TASK GOAL
Once the images are set aside, return every entry exactly.

>>>

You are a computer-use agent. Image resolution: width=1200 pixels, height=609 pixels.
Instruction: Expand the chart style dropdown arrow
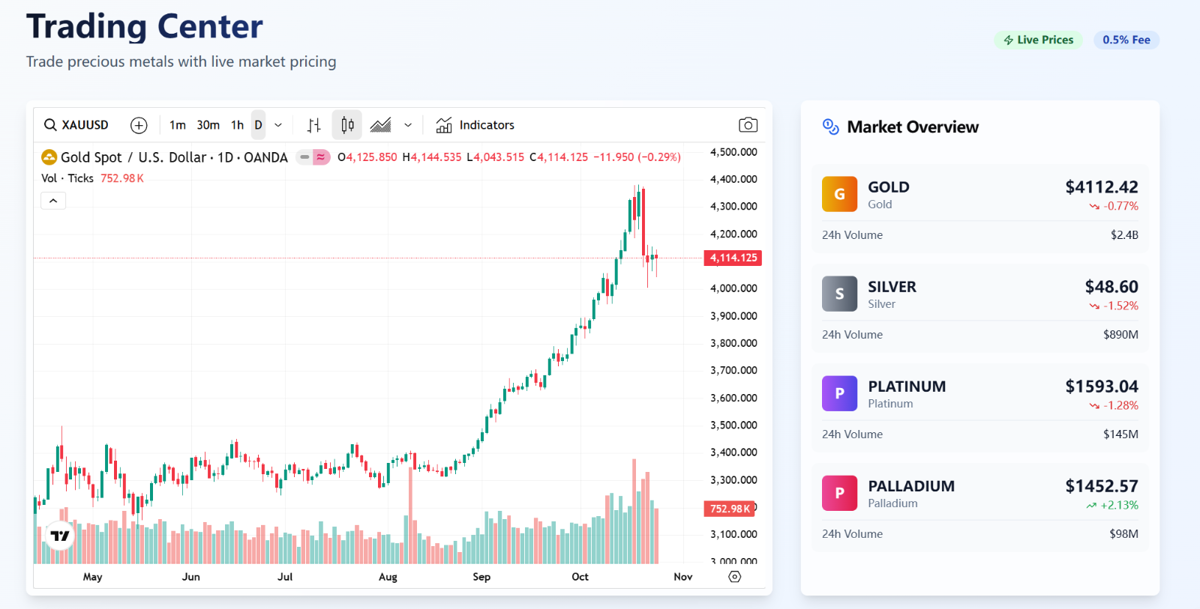408,125
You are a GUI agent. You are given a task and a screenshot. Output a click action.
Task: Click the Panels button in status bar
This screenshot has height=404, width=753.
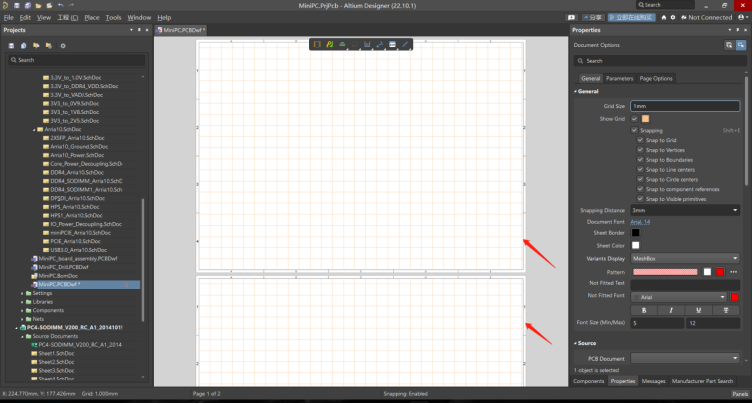739,395
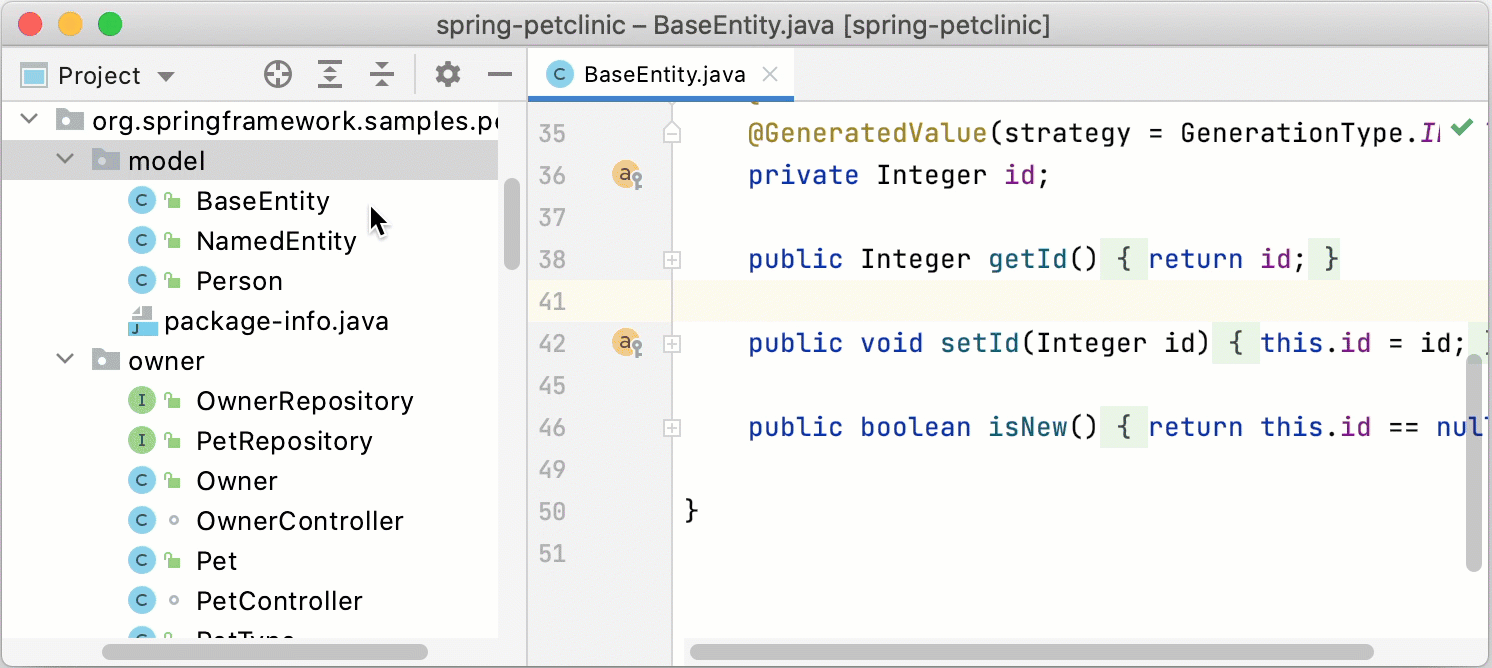Fold the getId method using gutter marker
1492x668 pixels.
pyautogui.click(x=671, y=260)
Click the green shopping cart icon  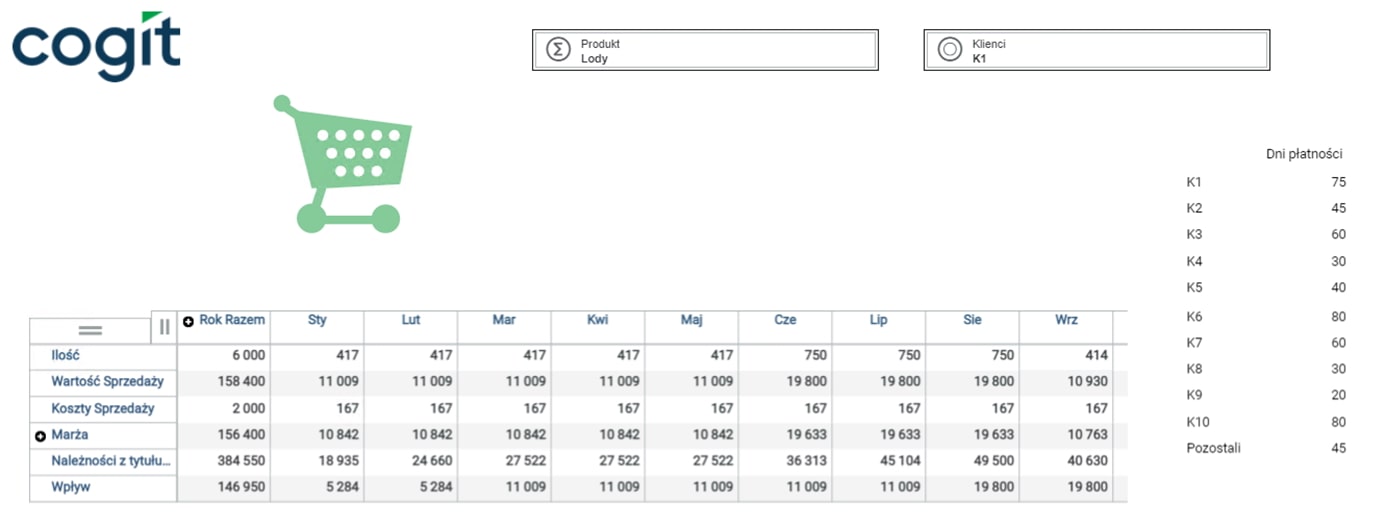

<<<

RESPONSE
You are a computer-use agent. Image resolution: width=1200 pixels, height=609 pixels.
Instruction: Expand the chart style dropdown arrow
408,125
You are a GUI agent. You are given a task and a screenshot. Output a click action.
Task: Click the Panels button in status bar
This screenshot has height=404, width=753.
739,395
Fold the getId method using gutter marker
1492x668 pixels.
pyautogui.click(x=671, y=260)
Click the green shopping cart icon  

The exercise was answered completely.